Cooperative systems include vehicle-to-vehicle (V2V) and vehicle-to-infrastructure (V2I) communications; both applications combined are called vehicle-to-x (V2X) communications. One of the core elements of these systems is the cooperative wireless ad-hoc network established between other vehicles and infrastructure, based on a modified version of the WiFi standard that itself has been baptized Dedicated Short-Range Communications (DSRC). Current planning provides for system enhancements based on infrared communications and global satellite navigation systems (GNSS) as well as new solutions based mobile telecommunications networks, in particular LTE. Through these enhancements, V2X is connected to data networks that provide information about accidents, traffic stalls and congestions en route but beyond the reach of DSRC systems, and beyond the capabilities of advanced driver assistance systems since these can only process data provided by their sensors. Cooperative systems hence are more suited to keep the traffic going, said Prana Tharthirahan Natarajan, transport team leader for consulting firm Frost & Sullivan.

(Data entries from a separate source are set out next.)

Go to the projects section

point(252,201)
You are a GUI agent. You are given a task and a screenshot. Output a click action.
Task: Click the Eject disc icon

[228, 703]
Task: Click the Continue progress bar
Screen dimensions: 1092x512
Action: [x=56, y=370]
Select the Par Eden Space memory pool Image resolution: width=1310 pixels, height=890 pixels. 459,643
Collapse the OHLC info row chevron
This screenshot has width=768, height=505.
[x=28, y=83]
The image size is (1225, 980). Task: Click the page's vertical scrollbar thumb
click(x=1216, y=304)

Against this background, Natarajan expects V2X systems to quickly gain acceptance over the years ahead. Among the carmakers, the expert regards Daimler and Volvo as the trailblazers. By 2030, more than 40 per cent of all vehicles will be equipped with V2X technology, a surprisingly high number given that most likely only new vehicles will be equipped and given longevity of cars already out there on the streets. Natarjans figure would also exceed the threshold of 20 per cent required for the system to get off and running (an estimate of Volkswagen's director of electronic architecture, Volkmar Tanneberger).

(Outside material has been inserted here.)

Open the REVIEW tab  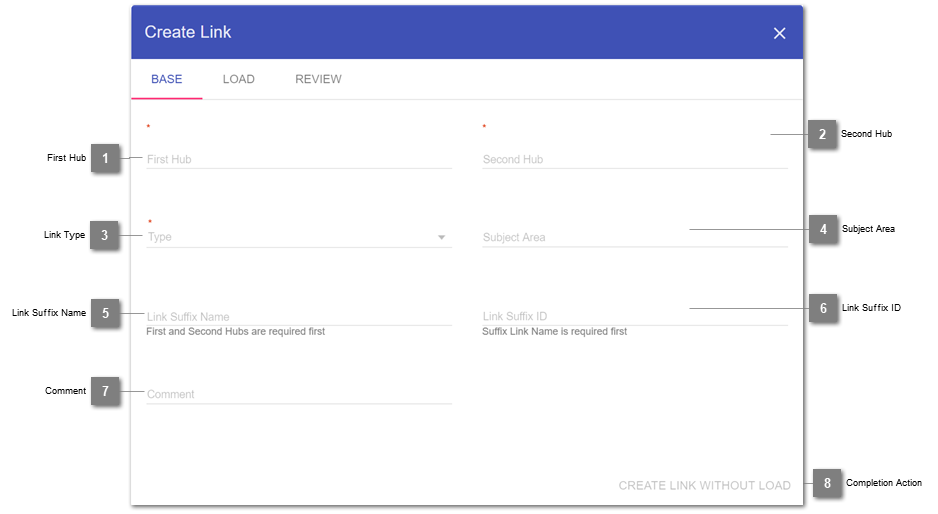click(318, 79)
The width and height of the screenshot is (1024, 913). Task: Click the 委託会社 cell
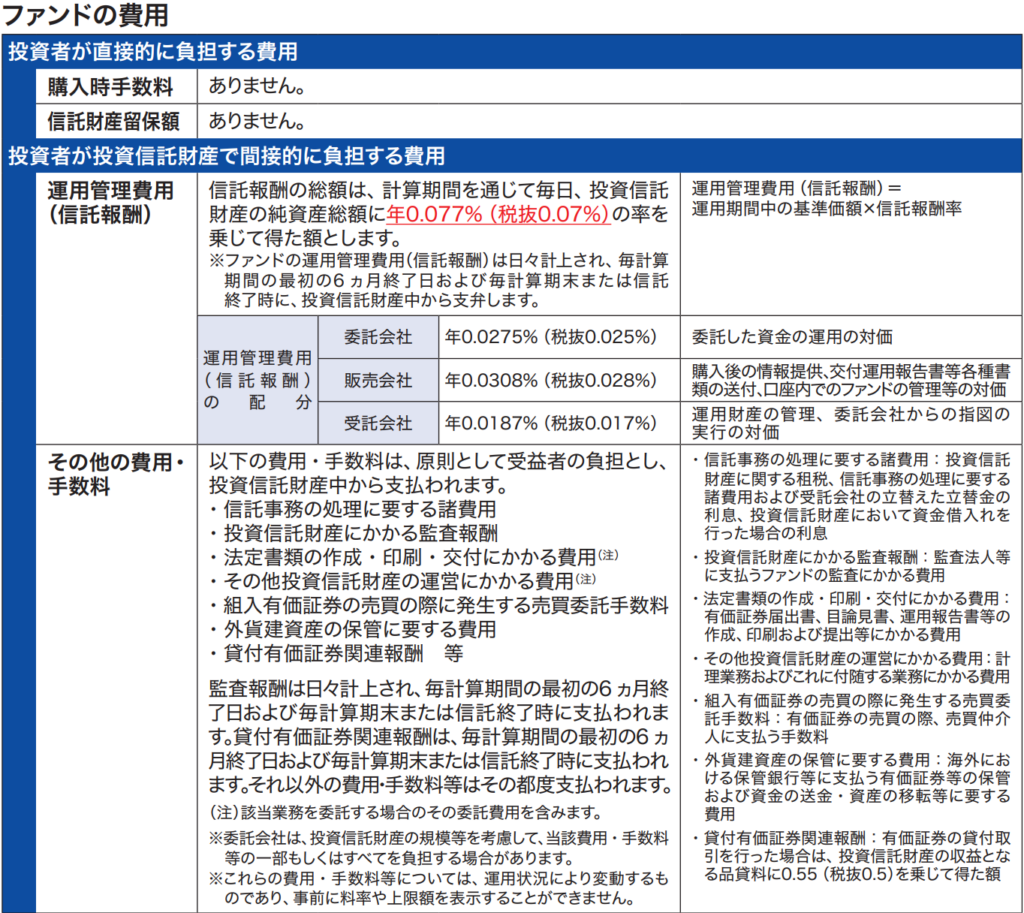[x=377, y=337]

However, the European market still lacks of an effective business model for V2X, said Frost & Sullivan analyst Neelam Barua. Such as business model needs to identify the parties benefiting from cooperative communications solutions and define a team that holds the responsibility for the technological implementations and the methods of revenue generation. The availability of robust, reliable products that meet the requirements of interoperability, user acceptance and scalability will be the decisive factors for the growth of this market. Barua expects that in 2015, 15 OEMs and 10 tier one suppliers will provide such products.